--- Work required ---
From the line containing "Select the orange bubble over El Cajon" down to the line containing "Task: Click the folder" in the records below, reproduce every line exactly, ends included, and omit all others.

-------- Exercise materials --------

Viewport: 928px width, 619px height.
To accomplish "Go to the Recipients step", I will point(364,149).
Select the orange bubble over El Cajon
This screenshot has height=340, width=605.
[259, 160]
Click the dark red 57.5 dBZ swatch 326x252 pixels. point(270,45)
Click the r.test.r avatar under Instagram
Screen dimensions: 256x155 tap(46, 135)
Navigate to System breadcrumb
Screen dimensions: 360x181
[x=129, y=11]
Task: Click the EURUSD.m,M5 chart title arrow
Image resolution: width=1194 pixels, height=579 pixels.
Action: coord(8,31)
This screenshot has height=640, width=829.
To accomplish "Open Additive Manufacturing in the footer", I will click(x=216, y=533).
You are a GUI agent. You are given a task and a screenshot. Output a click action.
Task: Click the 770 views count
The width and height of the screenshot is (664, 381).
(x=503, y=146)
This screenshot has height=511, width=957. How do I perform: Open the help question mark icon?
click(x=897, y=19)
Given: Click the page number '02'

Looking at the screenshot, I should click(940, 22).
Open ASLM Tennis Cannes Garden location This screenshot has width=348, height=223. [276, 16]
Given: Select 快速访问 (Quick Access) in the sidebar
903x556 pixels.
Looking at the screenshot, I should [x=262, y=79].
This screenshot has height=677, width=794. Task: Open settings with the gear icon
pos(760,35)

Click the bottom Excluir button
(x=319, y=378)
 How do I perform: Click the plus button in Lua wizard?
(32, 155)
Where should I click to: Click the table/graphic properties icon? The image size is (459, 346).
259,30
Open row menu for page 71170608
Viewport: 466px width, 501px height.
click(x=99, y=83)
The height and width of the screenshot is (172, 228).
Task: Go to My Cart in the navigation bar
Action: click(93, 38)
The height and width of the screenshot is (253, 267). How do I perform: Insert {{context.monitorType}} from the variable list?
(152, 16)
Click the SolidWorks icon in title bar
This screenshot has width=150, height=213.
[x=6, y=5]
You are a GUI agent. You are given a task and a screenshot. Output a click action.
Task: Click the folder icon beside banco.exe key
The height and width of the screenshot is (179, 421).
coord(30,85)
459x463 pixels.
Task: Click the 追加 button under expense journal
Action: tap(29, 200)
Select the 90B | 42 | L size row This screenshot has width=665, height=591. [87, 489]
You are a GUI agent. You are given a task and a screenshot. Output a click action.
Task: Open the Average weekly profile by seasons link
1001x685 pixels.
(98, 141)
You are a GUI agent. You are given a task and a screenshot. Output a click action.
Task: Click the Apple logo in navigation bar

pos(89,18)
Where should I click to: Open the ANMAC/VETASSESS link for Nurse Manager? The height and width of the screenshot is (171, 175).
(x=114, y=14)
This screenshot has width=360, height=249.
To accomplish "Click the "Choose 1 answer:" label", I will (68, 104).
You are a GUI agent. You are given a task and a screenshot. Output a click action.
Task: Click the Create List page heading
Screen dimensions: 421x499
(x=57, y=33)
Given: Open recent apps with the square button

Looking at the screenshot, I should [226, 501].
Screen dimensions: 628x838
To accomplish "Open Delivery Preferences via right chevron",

--------

--- Exercise result ---
Select the orange bubble over El Cajon
This screenshot has height=340, width=605.
[259, 160]
Click the dark red 57.5 dBZ swatch 326x252 pixels. point(270,45)
Click the r.test.r avatar under Instagram
Screen dimensions: 256x155 tap(46, 135)
Navigate to System breadcrumb
Screen dimensions: 360x181
[x=129, y=11]
Task: Click the EURUSD.m,M5 chart title arrow
Image resolution: width=1194 pixels, height=579 pixels.
Action: coord(8,31)
This screenshot has height=640, width=829.
To accomplish "Open Additive Manufacturing in the footer", I will click(x=216, y=533).
You are a GUI agent. You are given a task and a screenshot. Output a click action.
Task: Click the 770 views count
The width and height of the screenshot is (664, 381).
(x=503, y=146)
This screenshot has height=511, width=957. How do I perform: Open the help question mark icon?
click(x=897, y=19)
Given: Click the page number '02'

Looking at the screenshot, I should click(940, 22).
Open ASLM Tennis Cannes Garden location This screenshot has width=348, height=223. [276, 16]
Given: Select 快速访问 (Quick Access) in the sidebar
903x556 pixels.
Looking at the screenshot, I should [x=262, y=79].
This screenshot has height=677, width=794. Task: Open settings with the gear icon
pos(760,35)

Click the bottom Excluir button
(x=319, y=378)
 How do I perform: Click the plus button in Lua wizard?
(32, 155)
Where should I click to: Click the table/graphic properties icon? The image size is (459, 346).
259,30
Open row menu for page 71170608
Viewport: 466px width, 501px height.
click(x=99, y=83)
The height and width of the screenshot is (172, 228).
Task: Go to My Cart in the navigation bar
Action: click(93, 38)
The height and width of the screenshot is (253, 267). How do I perform: Insert {{context.monitorType}} from the variable list?
(152, 16)
Click the SolidWorks icon in title bar
This screenshot has width=150, height=213.
[x=6, y=5]
You are a GUI agent. You are given a task and a screenshot. Output a click action.
Task: Click the folder icon beside banco.exe key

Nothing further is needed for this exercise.